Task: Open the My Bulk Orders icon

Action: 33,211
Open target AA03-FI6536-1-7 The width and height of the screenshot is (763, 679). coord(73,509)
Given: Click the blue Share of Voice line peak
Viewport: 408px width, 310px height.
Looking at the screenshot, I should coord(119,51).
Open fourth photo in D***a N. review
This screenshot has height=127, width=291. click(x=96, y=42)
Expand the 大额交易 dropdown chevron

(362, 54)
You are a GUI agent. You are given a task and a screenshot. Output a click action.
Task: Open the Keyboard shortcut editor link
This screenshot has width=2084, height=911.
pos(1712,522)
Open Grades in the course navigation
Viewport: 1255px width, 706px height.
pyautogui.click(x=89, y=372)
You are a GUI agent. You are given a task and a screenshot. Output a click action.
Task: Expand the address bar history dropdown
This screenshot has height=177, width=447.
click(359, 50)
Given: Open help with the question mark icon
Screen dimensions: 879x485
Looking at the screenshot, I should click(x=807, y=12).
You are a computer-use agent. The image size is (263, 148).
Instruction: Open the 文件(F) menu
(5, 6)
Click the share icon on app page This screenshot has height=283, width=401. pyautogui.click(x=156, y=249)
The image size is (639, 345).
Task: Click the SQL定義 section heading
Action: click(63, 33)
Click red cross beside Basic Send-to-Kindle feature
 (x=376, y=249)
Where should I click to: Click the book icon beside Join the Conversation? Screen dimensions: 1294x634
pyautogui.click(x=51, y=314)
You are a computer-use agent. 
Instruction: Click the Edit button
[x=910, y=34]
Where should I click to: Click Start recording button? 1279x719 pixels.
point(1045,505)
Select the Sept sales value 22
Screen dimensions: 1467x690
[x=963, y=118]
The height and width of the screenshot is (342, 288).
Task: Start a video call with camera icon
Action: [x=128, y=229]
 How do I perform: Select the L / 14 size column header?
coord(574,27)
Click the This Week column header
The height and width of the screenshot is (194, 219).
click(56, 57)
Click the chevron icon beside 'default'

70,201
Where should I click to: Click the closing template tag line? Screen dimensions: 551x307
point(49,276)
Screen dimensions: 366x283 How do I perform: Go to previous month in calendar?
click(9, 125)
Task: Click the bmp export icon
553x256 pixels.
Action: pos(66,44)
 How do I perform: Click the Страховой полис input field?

- - -

* WHAT THIS TASK INVOLVES
Convert the entries above into a JSON list of strings, with one string per line and blank lines left out.

* SOLUTION
[
  "Task: Open the My Bulk Orders icon",
  "Action: 33,211",
  "Open target AA03-FI6536-1-7 The width and height of the screenshot is (763, 679). coord(73,509)",
  "Given: Click the blue Share of Voice line peak",
  "Viewport: 408px width, 310px height.",
  "Looking at the screenshot, I should coord(119,51).",
  "Open fourth photo in D***a N. review",
  "This screenshot has height=127, width=291. click(x=96, y=42)",
  "Expand the 大额交易 dropdown chevron",
  "(362, 54)",
  "You are a GUI agent. You are given a task and a screenshot. Output a click action.",
  "Task: Open the Keyboard shortcut editor link",
  "This screenshot has width=2084, height=911.",
  "pos(1712,522)",
  "Open Grades in the course navigation",
  "Viewport: 1255px width, 706px height.",
  "pyautogui.click(x=89, y=372)",
  "You are a GUI agent. You are given a task and a screenshot. Output a click action.",
  "Task: Expand the address bar history dropdown",
  "This screenshot has height=177, width=447.",
  "click(359, 50)",
  "Given: Open help with the question mark icon",
  "Screen dimensions: 879x485",
  "Looking at the screenshot, I should click(x=807, y=12).",
  "You are a computer-use agent. The image size is (263, 148).",
  "Instruction: Open the 文件(F) menu",
  "(5, 6)",
  "Click the share icon on app page This screenshot has height=283, width=401. pyautogui.click(x=156, y=249)",
  "The image size is (639, 345).",
  "Task: Click the SQL定義 section heading",
  "Action: click(63, 33)",
  "Click red cross beside Basic Send-to-Kindle feature",
  " (x=376, y=249)",
  "Where should I click to: Click the book icon beside Join the Conversation? Screen dimensions: 1294x634",
  "pyautogui.click(x=51, y=314)",
  "You are a computer-use agent. ",
  "Instruction: Click the Edit button",
  "[x=910, y=34]",
  "Where should I click to: Click Start recording button? 1279x719 pixels.",
  "point(1045,505)",
  "Select the Sept sales value 22",
  "Screen dimensions: 1467x690",
  "[x=963, y=118]",
  "The height and width of the screenshot is (342, 288).",
  "Task: Start a video call with camera icon",
  "Action: [x=128, y=229]",
  " How do I perform: Select the L / 14 size column header?",
  "coord(574,27)",
  "Click the This Week column header",
  "The height and width of the screenshot is (194, 219).",
  "click(56, 57)",
  "Click the chevron icon beside 'default'",
  "70,201",
  "Where should I click to: Click the closing template tag line? Screen dimensions: 551x307",
  "point(49,276)",
  "Screen dimensions: 366x283 How do I perform: Go to previous month in calendar?",
  "click(9, 125)",
  "Task: Click the bmp export icon",
  "553x256 pixels.",
  "Action: pos(66,44)",
  " How do I perform: Click the Страховой полис input field?"
]